Anti-Defamation League gives UT a 'B' for campus climate, combatting antisemitism

Yahoo04-03-2025
The University of Texas received the highest score among Texas universities and colleges analyzed in the Anti-Defamation League's 2025 campus antisemitism report card, which rates how schools with 'significant' Jewish student populations are successfully combatting antisemitism and how they are not.
In its second report card, the Anti-Defamation League, a New York-based advocacy nonprofit fighting antisemitism and extremism, rated 135 higher education institutions across the U.S., including four in Texas, based on their administration and policies, Jewish life organizations, campus climate and conduct. Only eight received an 'A' grade.
The University of Texas at Austin received a B grade along with 40 other institutions. The campus has experienced multiple acts of antisemitic vandalism and graffiti, including during Jewish holidays, and a 'burning of an Israel flag outside a restaurant when Jewish fraternity members were inside in February 2024," the report said. But UT also has clear policies, strong Jewish community organizations and accountability for anti-Jewish harassment.
Texas A&M and Rice University received each received a C rating, and the University of Houston received a D, according to the report. Students at all four universities have reported antisemitic harassment to the ADL.
Jackie Nirenberg, the regional director for Austin's Anti-Defamation League, said the report is not punitive, but rather, it assesses how colleges are handling antisemitism and protecting Jewish students as students report record incidences of antisemitism.

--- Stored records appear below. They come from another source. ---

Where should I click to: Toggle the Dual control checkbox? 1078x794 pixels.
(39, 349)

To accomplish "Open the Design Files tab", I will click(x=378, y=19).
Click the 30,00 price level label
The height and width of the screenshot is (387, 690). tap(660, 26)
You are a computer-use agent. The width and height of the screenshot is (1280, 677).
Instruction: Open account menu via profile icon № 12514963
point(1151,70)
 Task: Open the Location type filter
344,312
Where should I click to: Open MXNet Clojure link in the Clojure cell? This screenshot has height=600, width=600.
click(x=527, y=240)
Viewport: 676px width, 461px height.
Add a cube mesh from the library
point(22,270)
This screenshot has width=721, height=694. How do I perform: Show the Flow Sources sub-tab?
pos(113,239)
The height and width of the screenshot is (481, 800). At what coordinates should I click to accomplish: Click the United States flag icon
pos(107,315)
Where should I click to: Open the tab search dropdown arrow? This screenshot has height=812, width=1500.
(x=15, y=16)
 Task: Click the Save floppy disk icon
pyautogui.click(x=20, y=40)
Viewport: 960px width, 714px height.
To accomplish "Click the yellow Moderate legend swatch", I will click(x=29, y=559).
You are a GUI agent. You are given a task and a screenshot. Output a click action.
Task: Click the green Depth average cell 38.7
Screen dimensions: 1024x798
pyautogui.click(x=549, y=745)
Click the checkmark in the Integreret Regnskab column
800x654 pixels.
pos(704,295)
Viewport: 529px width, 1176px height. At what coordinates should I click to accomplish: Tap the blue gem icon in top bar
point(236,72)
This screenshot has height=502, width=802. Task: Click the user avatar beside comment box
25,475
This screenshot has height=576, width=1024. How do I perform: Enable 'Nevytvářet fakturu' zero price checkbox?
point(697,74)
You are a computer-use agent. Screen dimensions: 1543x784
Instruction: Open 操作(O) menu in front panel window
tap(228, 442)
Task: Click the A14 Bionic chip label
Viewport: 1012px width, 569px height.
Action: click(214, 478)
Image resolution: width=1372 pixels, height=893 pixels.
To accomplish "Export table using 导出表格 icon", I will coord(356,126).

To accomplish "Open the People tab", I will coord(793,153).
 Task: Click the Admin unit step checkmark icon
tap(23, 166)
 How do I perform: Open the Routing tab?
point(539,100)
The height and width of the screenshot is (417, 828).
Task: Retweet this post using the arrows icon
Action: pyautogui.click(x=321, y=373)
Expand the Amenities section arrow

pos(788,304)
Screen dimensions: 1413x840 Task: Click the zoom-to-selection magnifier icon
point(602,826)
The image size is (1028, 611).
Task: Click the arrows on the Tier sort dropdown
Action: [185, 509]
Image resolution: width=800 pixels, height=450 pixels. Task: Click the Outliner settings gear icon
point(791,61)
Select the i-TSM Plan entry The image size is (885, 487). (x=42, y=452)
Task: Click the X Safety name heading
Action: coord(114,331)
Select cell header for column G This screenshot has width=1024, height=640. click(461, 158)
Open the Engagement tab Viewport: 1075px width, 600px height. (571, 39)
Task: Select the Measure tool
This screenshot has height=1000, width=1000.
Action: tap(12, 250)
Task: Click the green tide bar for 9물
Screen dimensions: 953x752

"For the longest time Jewish students were really not seen as a group that could be discriminated against on campus. Things have changed quite a bit," Nirenberg said. "This has become an issue nationwide, and (it's) why ADL decided that it was time to sort of get a feel for what is going on college campuses, to protect Jewish students and to ensure that there are measures that are taken to make Jewish students feel belonging on campus."
Antisemitism has been rising in the U.S. by white supremacists, even before the Oct. 7, 2023, attacks by Hamas in Israel, she said, but it skyrocketed in the wake of the Israel-Hamas war when advocacy against Israel, including at many universities across the country, became antisemitic or anti-Jewish at times. In September 2023 and incidents thereafter, Texas Hillel was vandalized with antisemitic epithets, and students have reported harassment and fear at UT in the wake of the Oct. 7, 2023, attack on Israel.
"Students are feeling pressure from both ends of the spectrum on this issue," Nirenberg said. "Which makes it a uniquely pressurized, highly pressurized situation for young people who are discovering who they are, launching their lives, developing socially and just feeling extremely uncomfortable.'
Nirenberg said the university has worked with Austin's ADL and other partners to create a safe environment for Jewish students over the last year and a half. The university's willingness to listen sets it apart, she said.
"UT just was extremely open to ideas, open to two-way communications, and very, very responsive," Nirenberg said. "That was really heartening, and they continue to do that."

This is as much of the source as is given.